Salin tanpa perubahan bagian teks tentang Manchester United di bawah, mulai dari "Di bawah manajer" terus sampai "yang mendukung United.".

_Kutipan Sumber:_
-----

Pendukung Manchester United memang manja. Terbiasa dengan kepastian akan gelar juara selama klub berada di bawah kendali Sir Alex Ferguson membuat sumbu pendukung United menjadi pendek.
Tapi jangan salah, ini bukan hal buruk. Hal ini justru menunjukkan klub seperti apa Manchester United ini sesungguhnya, dan ketika Louis van Gaal, dalam wawancara usai kekalahan 2-3 kontra West Ham mengatakan bahwa ekspektasi pendukung Manchester United terlalu tinggi, di situlah ia sudah gagal.
Sebenarnya apa yang dikatakan Van Gaal memang masuk akal. Terhitung sejak era manajerial Sir Alex mendekati akhir, ada bom waktu yang diam-diam menghantui klub ini: ketergantungan terhadap Sir Alex itu sendiri.
Di bawah manajer legendaris tersebut, Manchester United sudah berulang kali memiliki skuat compang-camping dan bermain bak ayam tanpa kepala, namun akhirnya mampu meraih kemenangan, bahkan gelar juara. Ketergantungan terhadap “Faktor X” itu yang kemudian di-underestimate oleh semua pihak yang mendukung United.
Namun tetap saja, Van Gaal tidak punya hak untuk berbicara semacam itu. Seorang manajer yang sudah sudi menerima pinangan United seharusnya tahu “jebakan” macam apa yang menantinya di kursi manajer.
Ia boleh berdalih bahwa Manchester United sedang berada dalam masa transisi, tetapi berapa lama waktu yang dibutuhkan untuk bertransisi? Haruskah, dan akankah Manchester United menjadi seperti seteru abadi mereka, Liverpool, yang sudah hampir tiga dekade puasa gelar (liga)?
Hal inilah yang sebenarnya paling ditakuti oleh para pendukung dan mereka ingin agar fase transisi ini dijalani dalam tempo yang sesingkat-singkatnya.
Lalu ketika “Pewaris Takhta Ferguson” dan “Sang Filsuf Sepak Bola” telah terbukti gagal menyingkirkan awan mendung dari Old Trafford, pihak Manchester United pun siap untuk mengambil langkah drastis.

-----

_Data yang Diberikan:_
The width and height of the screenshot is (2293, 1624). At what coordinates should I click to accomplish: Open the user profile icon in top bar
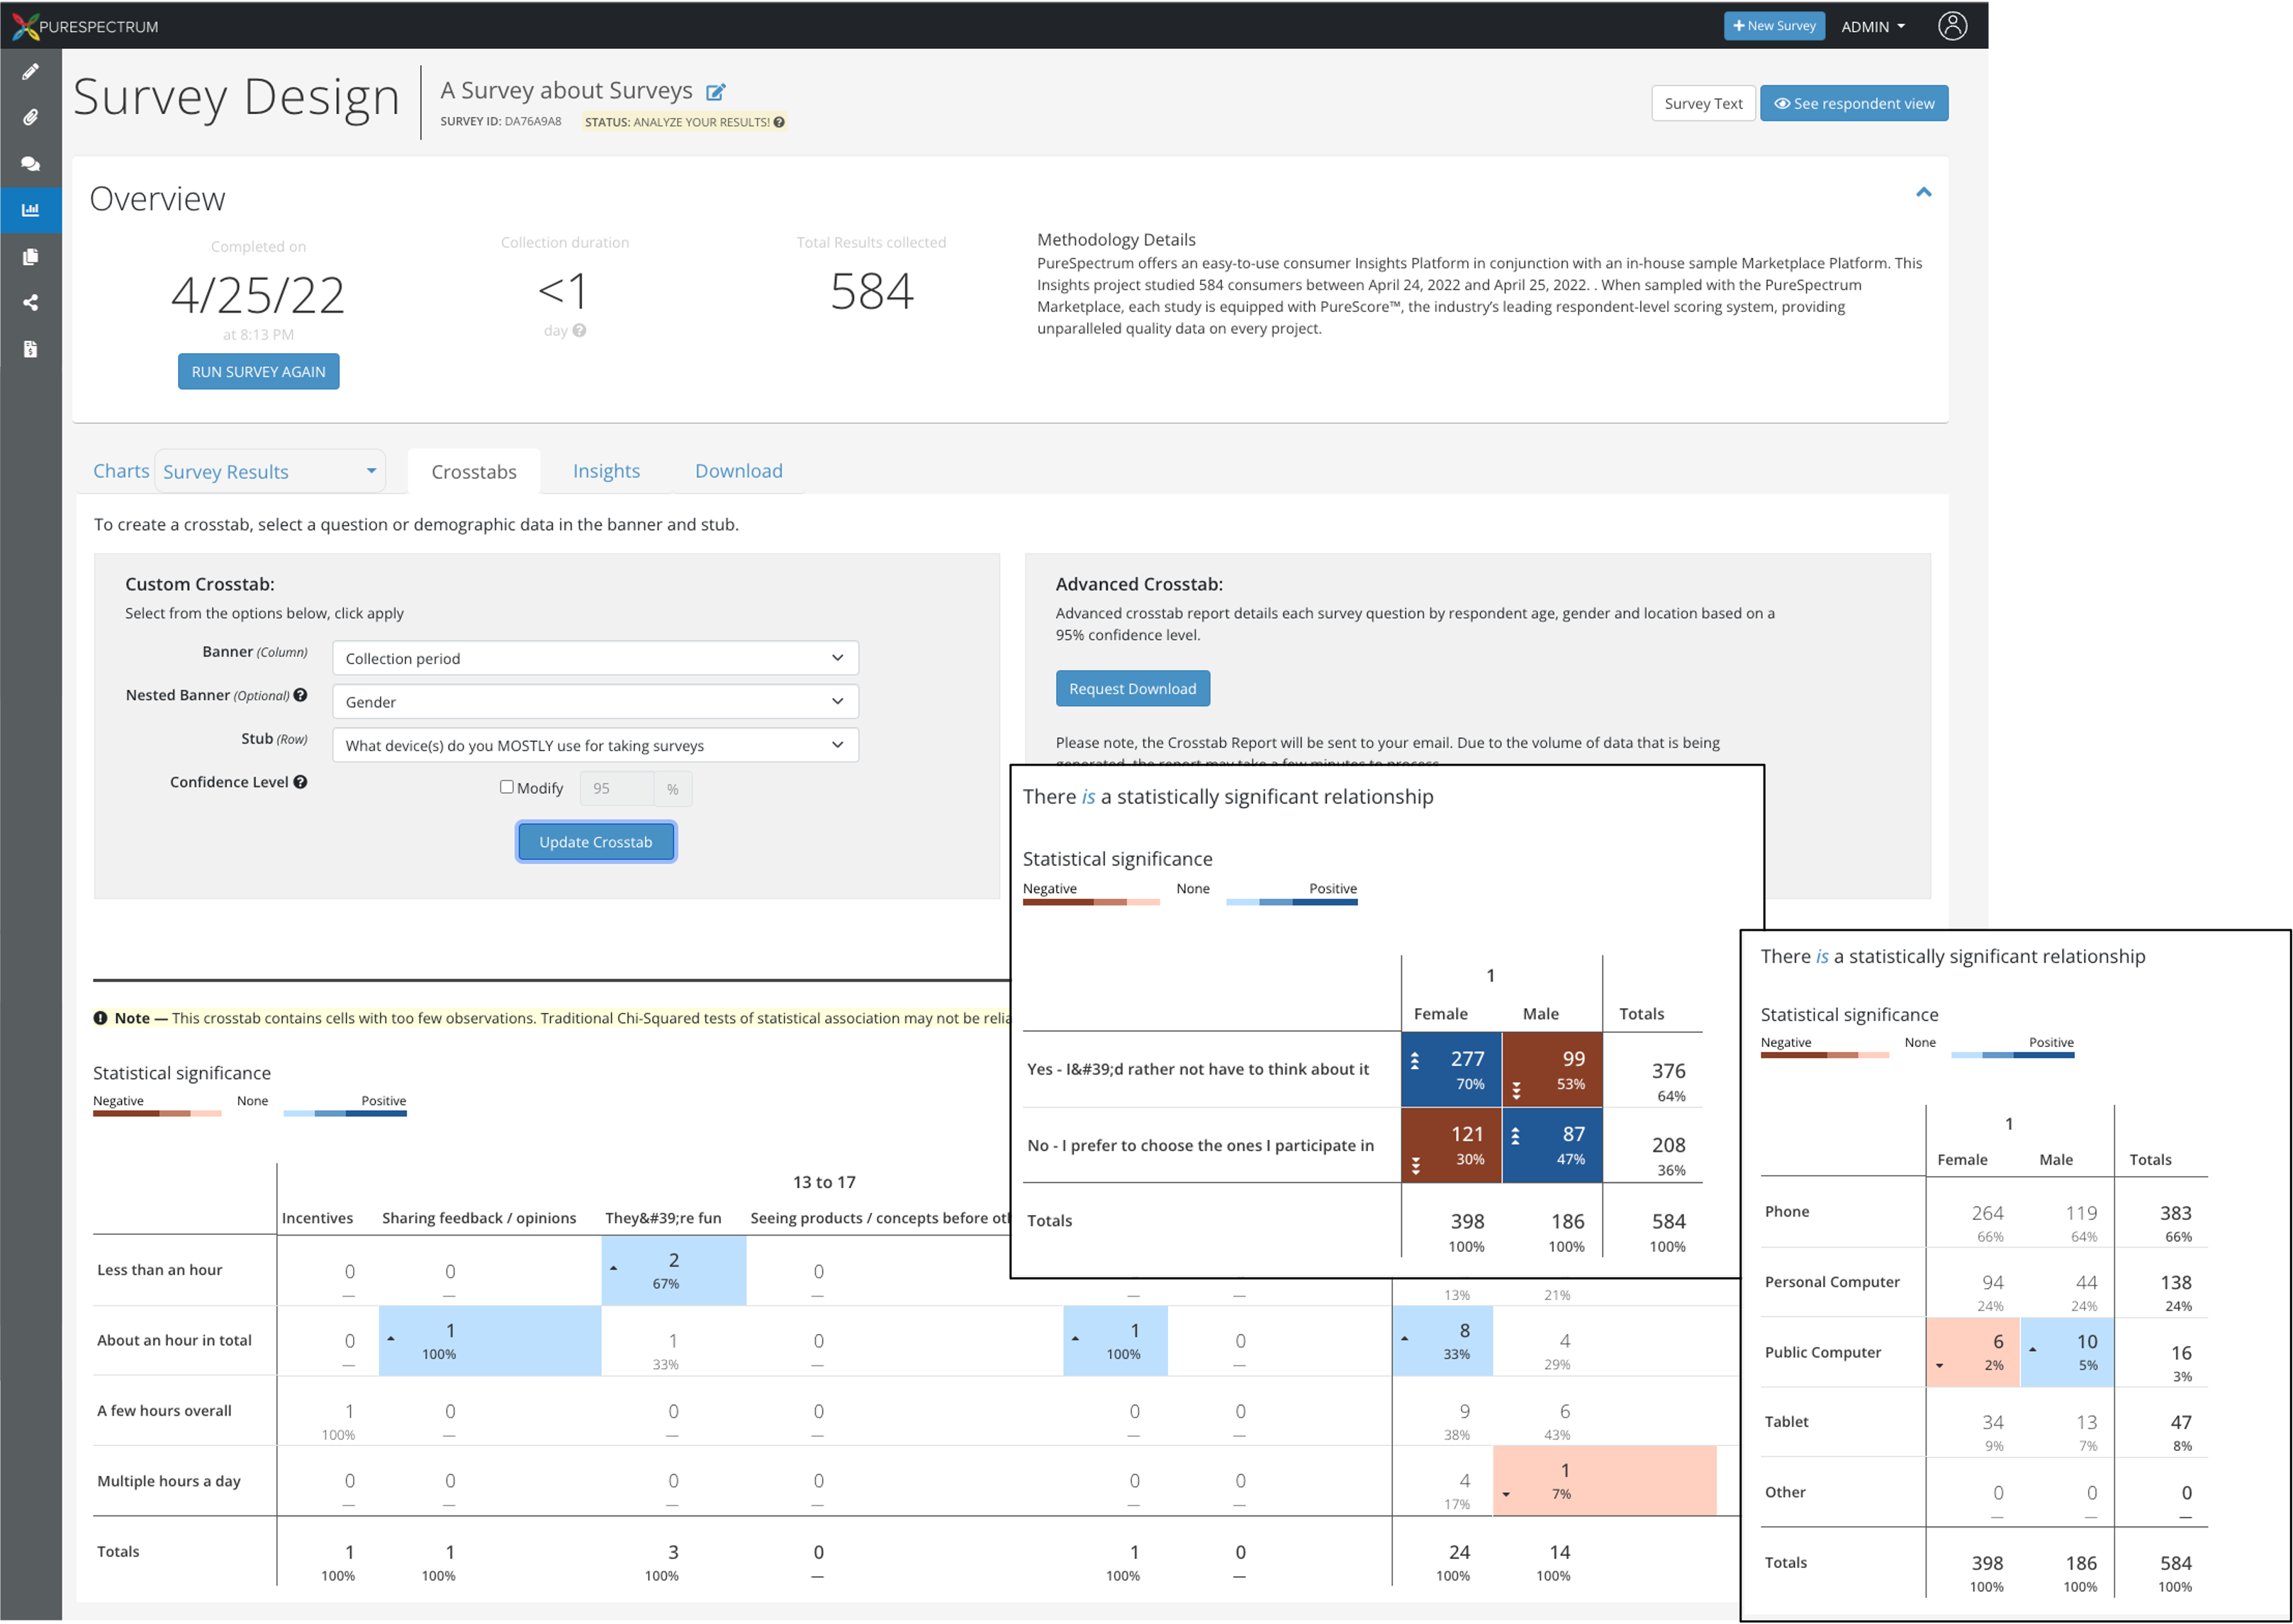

-----

_Penyelesaian Soal:_
Di bawah manajer legendaris tersebut, Manchester United sudah berulang kali memiliki skuat compang-camping dan bermain bak ayam tanpa kepala, namun akhirnya mampu meraih kemenangan, bahkan gelar juara. Ketergantungan terhadap “Faktor X” itu yang kemudian di-underestimate oleh semua pihak yang mendukung United.